Key advantages specific to this patient:
- Pregnancy prevention rates <1% per year with no increased thrombosis risk 2
- Reduces excessive menstrual bleeding, which is critical for patients on anticoagulation therapy 1, 2
- Does not require daily adherence, ideal for patients on complex medication regimens 2
- Safe regardless of antiphospholipid antibody status 2
Alternative Safe Options
Copper IUD
- Can be used in any SLE patient without hormonal concerns 1
- Equally effective for contraception without thrombotic risk 2
- Does not provide menstrual bleeding reduction benefit 1
Progestin-Only Pills
- Suitable for SLE patients with positive antiphospholipid antibodies 1, 3
- Lower efficacy than IUDs due to adherence requirements 2
- Safe thrombotic profile in SLE patients 1, 4
Absolute Contraindications for This Patient
Combined Estrogen-Progestin Contraceptives (Pills, Patches, Vaginal Rings)
These are absolutely contraindicated in your patient due to her history of PE. 1, 5 The EULAR guidelines explicitly state that combined hormones should be discouraged in women with thrombotic history, and in young women with arterial events and positive lupus anticoagulant, combined pills increased arterial event risk compared to non-users 1.
Depot Medroxyprogesterone Acetate (DMPA/Depo-Provera)
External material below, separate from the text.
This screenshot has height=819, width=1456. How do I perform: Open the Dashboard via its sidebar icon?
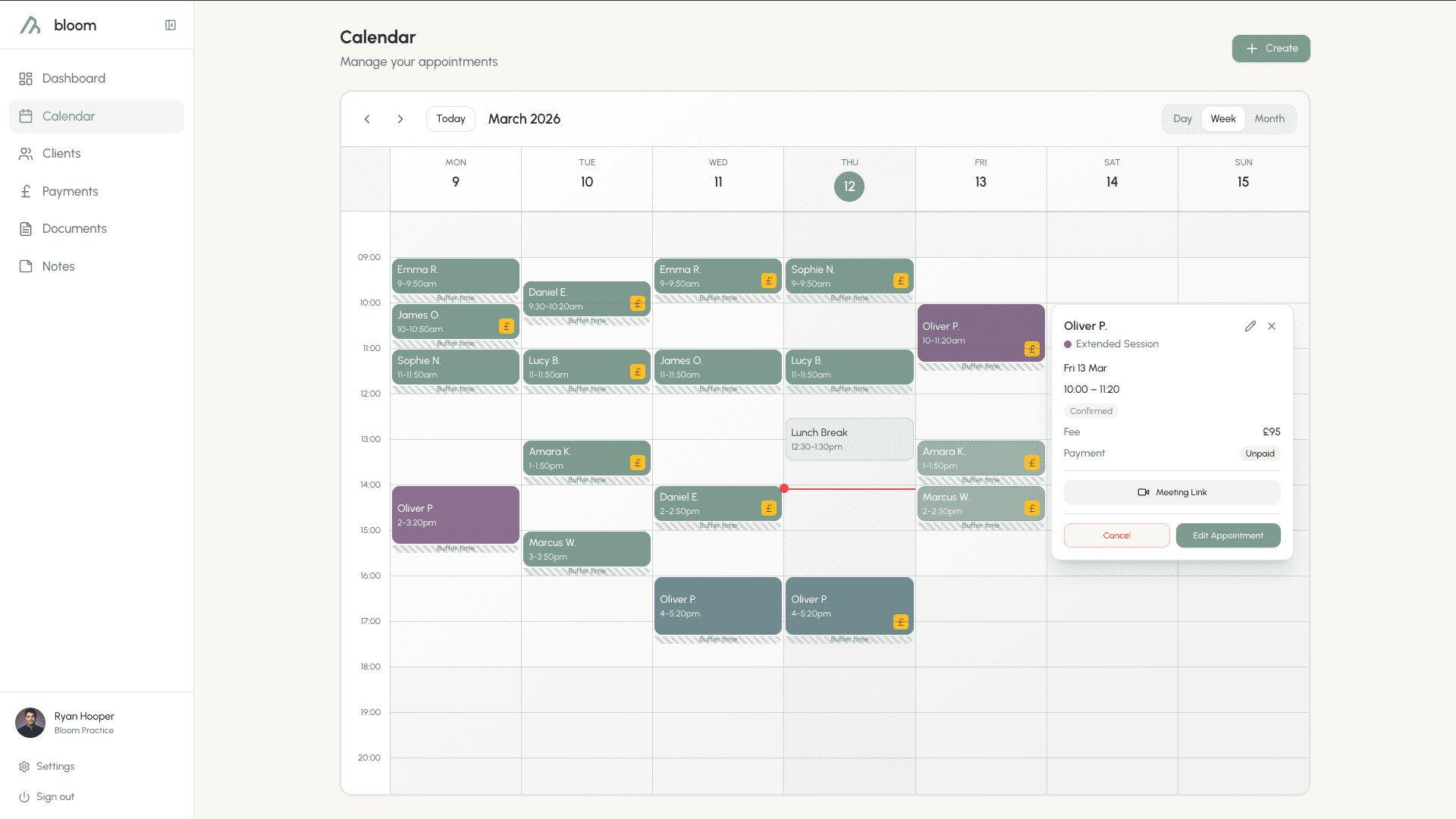(27, 78)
Avoid DMPA in this patient for two critical reasons:
- Increased thrombosis risk compared to other progestin-only methods (RR 2.67) 3, 6
- The American College of Rheumatology specifically recommends avoiding DMPA in patients with positive antiphospholipid antibodies due to increased thrombosis risk 3
- Additional concern for bone mineral density loss (up to 7.5% over 2 years), particularly problematic if patient requires corticosteroids 3, 7
Essential Clinical Considerations
Antiphospholipid Antibody Testing
Before finalizing contraceptive choice, ensure this patient has been tested for antiphospholipid antibodies (lupus anticoagulant, anticardiolipin antibodies, anti-beta-2-glycoprotein I). 2, 5 This significantly impacts contraceptive recommendations, though the levonorgestrel IUD remains safe regardless of aPL status 2.
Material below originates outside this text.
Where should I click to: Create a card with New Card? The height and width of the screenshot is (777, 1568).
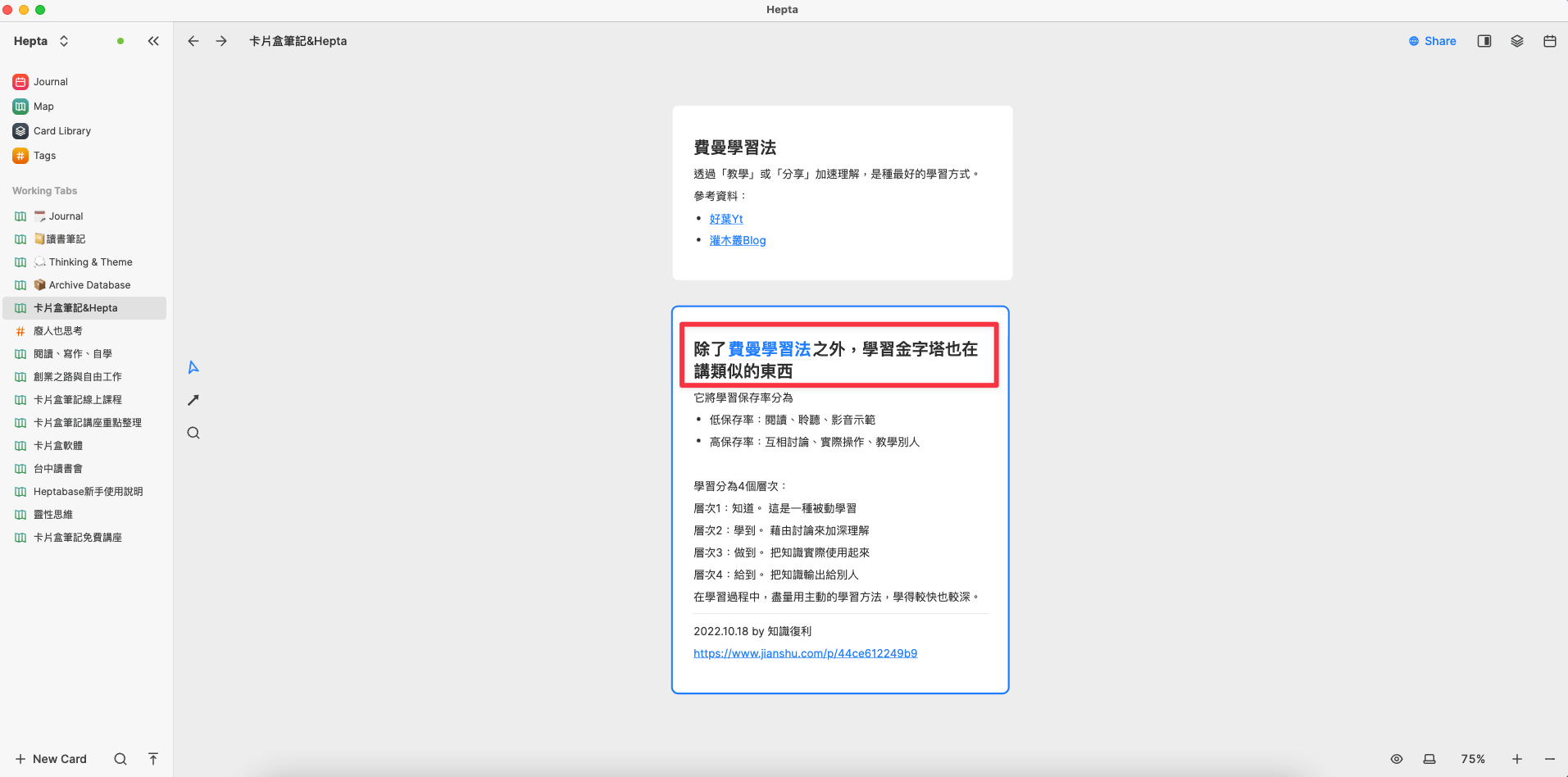(x=51, y=759)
Disease Activity Assessment
- For SLE patients with moderate to severe disease activity, progestin-only methods like levonorgestrel IUDs are strongly recommended over combined contraceptives 2
- Even in stable/inactive SLE, the history of PE makes estrogen-containing contraceptives inappropriate 1, 5
Common Pitfalls to Avoid
Do not prescribe combined estrogen-progestin contraceptives based solely on "stable lupus" – the prior PE history is an independent absolute contraindication regardless of current SLE activity 1, 5.
Do not use transdermal estrogen-progestin patches – these have higher estrogen exposure and should be avoided in rheumatic diseases 5.
Do not assume all progestin-only methods are equivalent – DMPA carries higher thrombotic risk than other progestin-only options 3, 6.